No entanto, o especialista em direito minerário do Lima Feigelson Advogados, Bruno Feigelson, alerta para a necessidade de abertura de concurso público para contratação de funcionários. “Este tipo de processo leva tempo e, em ano de eleições, tudo fica difícil.”

Lado positivo

A principal mudança que a agência reguladora traz para o setor, apontam especialistas, é a maior transparência. “Todos os atos normativos têm que ser precedidos de consulta pública e são decididos por decisão colegiada”, explica Salomão.

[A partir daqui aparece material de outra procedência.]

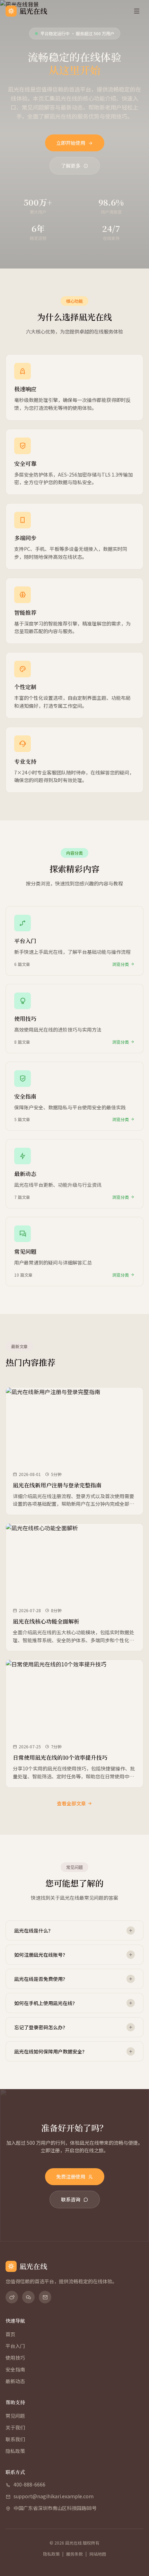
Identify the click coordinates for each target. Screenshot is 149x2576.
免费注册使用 (70, 2176)
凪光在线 (33, 11)
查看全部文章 (71, 1803)
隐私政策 (15, 2450)
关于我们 (15, 2427)
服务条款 (74, 2554)
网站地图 (97, 2554)
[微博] (12, 2297)
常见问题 (15, 2415)
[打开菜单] (136, 11)
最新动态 (15, 2381)
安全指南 (15, 2369)
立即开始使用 (70, 142)
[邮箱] (45, 2297)
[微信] (28, 2297)
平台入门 (15, 2345)
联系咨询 (70, 2199)
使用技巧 (15, 2357)
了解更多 (70, 165)
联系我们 (15, 2439)
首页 (10, 2334)
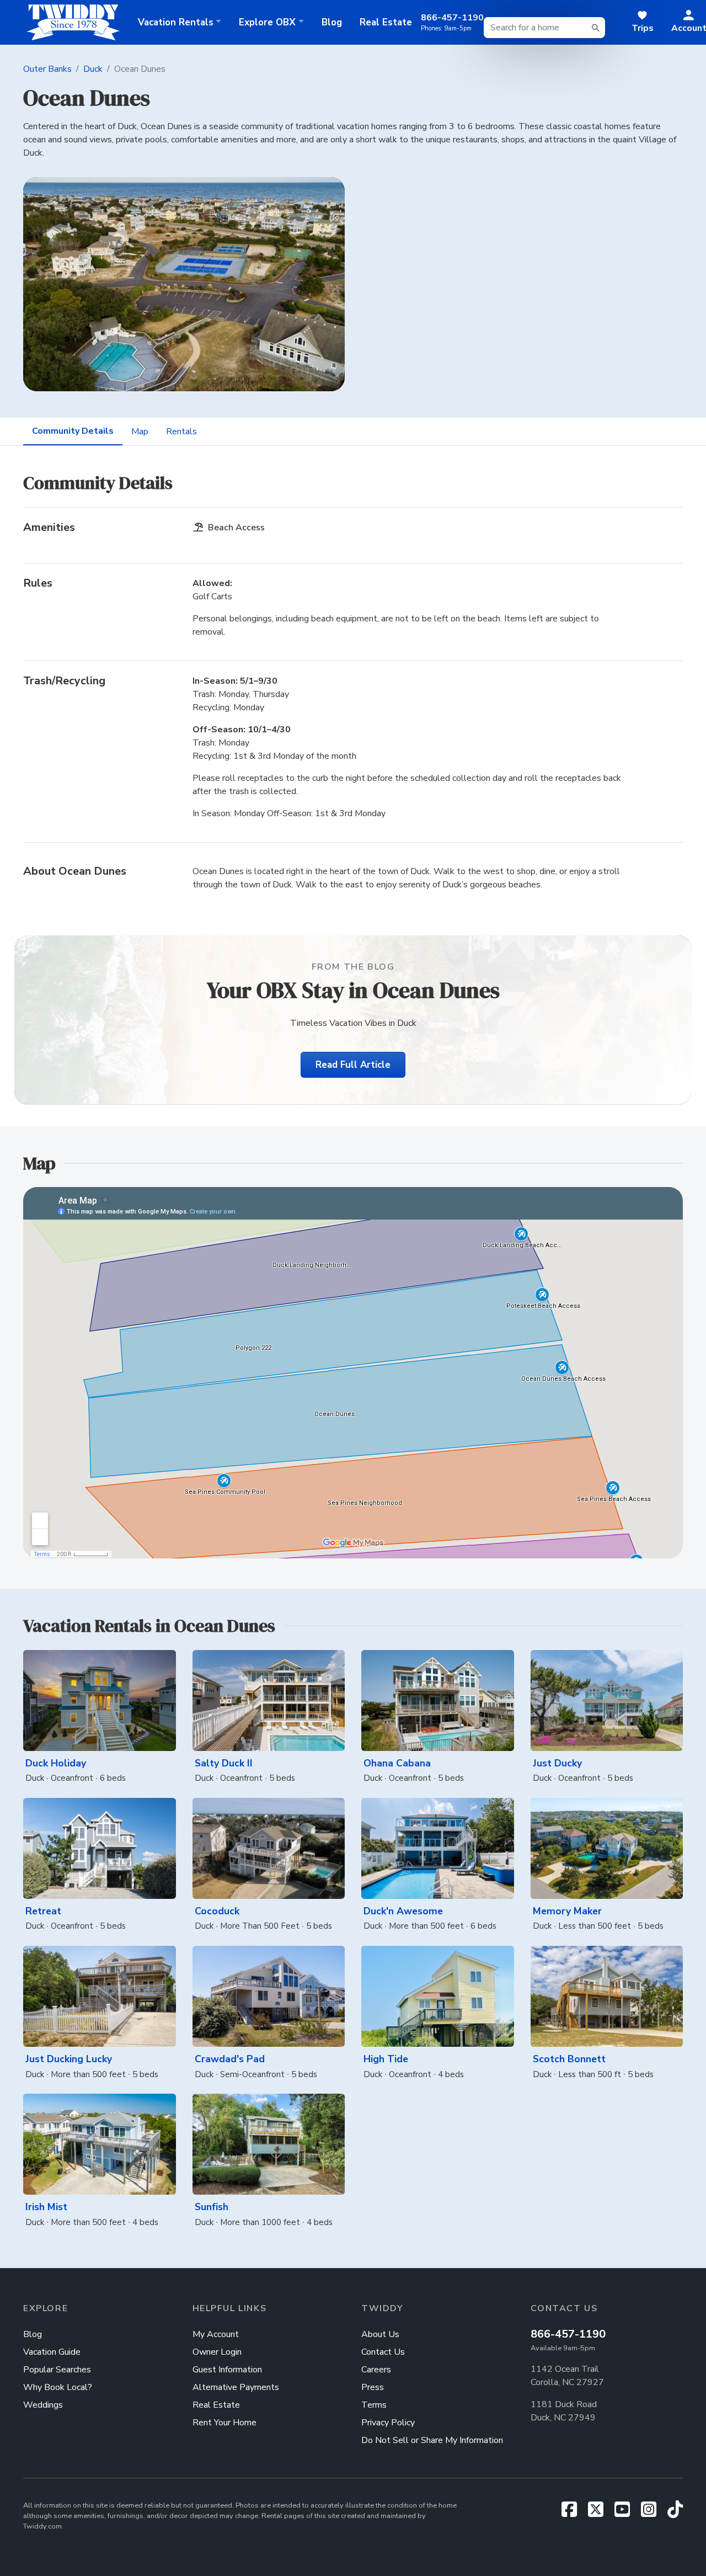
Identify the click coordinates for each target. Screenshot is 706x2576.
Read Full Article (353, 1064)
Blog (332, 22)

Conforme Feigelson, além do órgão colegiado, a nova agência deve ter mais autonomia. “Esse era um pleito antigo do setor”, reforça.

Adicionalmente, o diretor-geral da autarquia especial terá um mandato pré-estabelecido e será sabatinado no Senado, como acontece com outras agências. “Isso evita, além de escolhas puramente políticas, uma troca constante do cargo”, salienta.

Outro ponto que pode contribuir para a atividade é a possibilidade de criação, pela agência, de câmaras de mediação para resolução de conflitos na área fundiária. Segundo Feigelson, a Agência Nacional de Energia Elétrica (Aneel) e a Agência Nacional do Petróleo, Gás Natural e Biocombustíveis (ANP) já resolvem questões menos complexas no âmbito privado através dessas câmaras. “Este é um mecanismo muito moderno que pode trazer bastante celeridade à atividade”, alerta.